Your Linux Data Center Experts

SpamAssassin is a great tool for helping to reduce spam. However, on it's own it has a pretty big problem: it's very expensive. Ditto for ClamAV. ClamAV is great to get rid of the obvious viruses, but is also expensive. I'm not talking the cost of the software, but the CPU cycles required to run them. For example, I currently have around 900 messages in our mail queue generated by a cron job which got away from me. So, these messages are fairly small.

We run all of our incoming messages through SpamAssassin and ClamAV. Currently, our mail server is a 2.66GHz P4, and processing each delivery is taking almost 4 seconds with 100% CPU usage.

So, if these were your only anti-spam defenses, it would be pretty easy for a spammer to swamp your system such that it would delay legitimate messages with the scanning of spam.
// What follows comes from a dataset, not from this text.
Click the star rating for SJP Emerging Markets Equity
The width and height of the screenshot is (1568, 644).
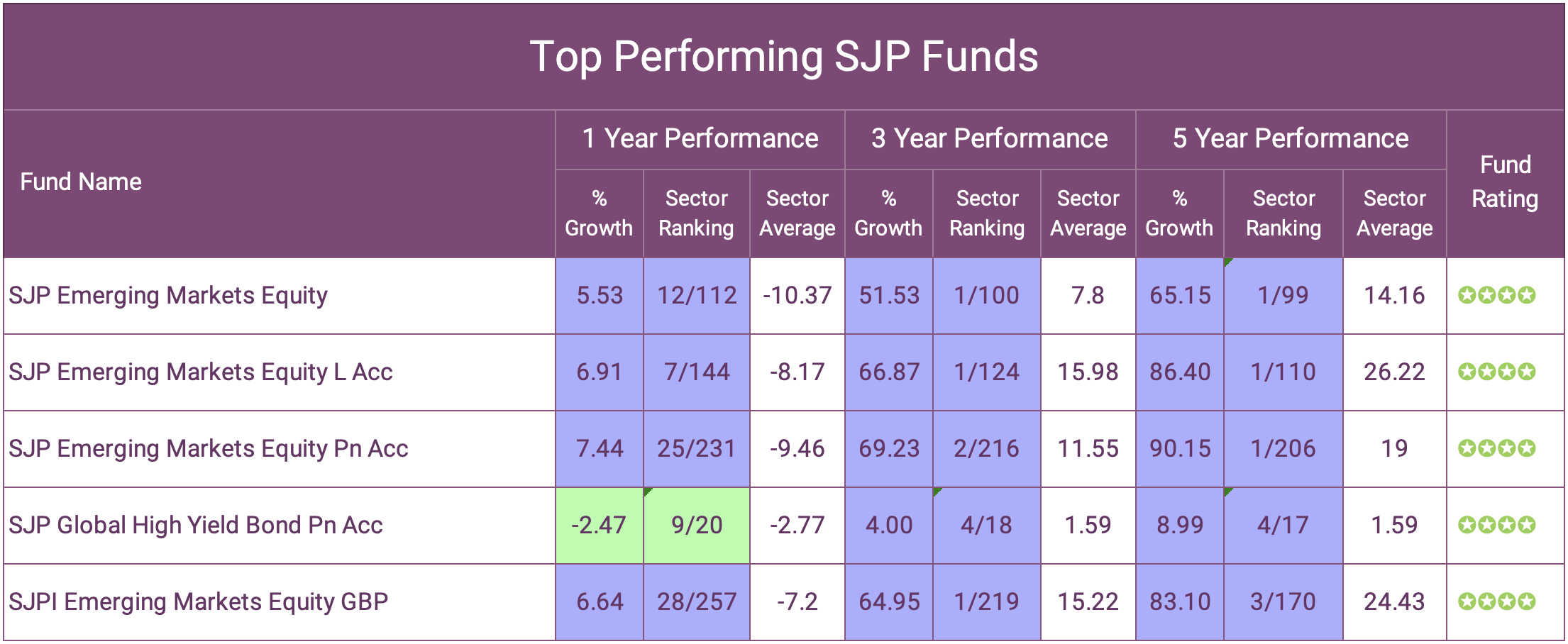[1496, 295]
I think in some cases this may be exactly what the spammers are trying for. If they can get you to disable the spam filters because your queues are constipated, they win.

Here's one of the places where greylisting is a huge benefit. I've found that greylisting drops between 80 and 90% of incoming messages, and is extremely cheap. One test I ran of one of my implementations of greylisting was showing performance of handling 384 recipients per second. 3 orders of magnitude faster than the 4 seconds for SA+ClamAV.

In fact, this was one of the major reasons why I implemented greylisting. Our mail server was, at least a few times a week, getting it's queues jammed up with spam that was causing legitimate e-mail to require an hour or more to come through.

In conclusion, remember the costs of your various anti-spam components, and try to put the less expensive ones up in front of the more expensive ones.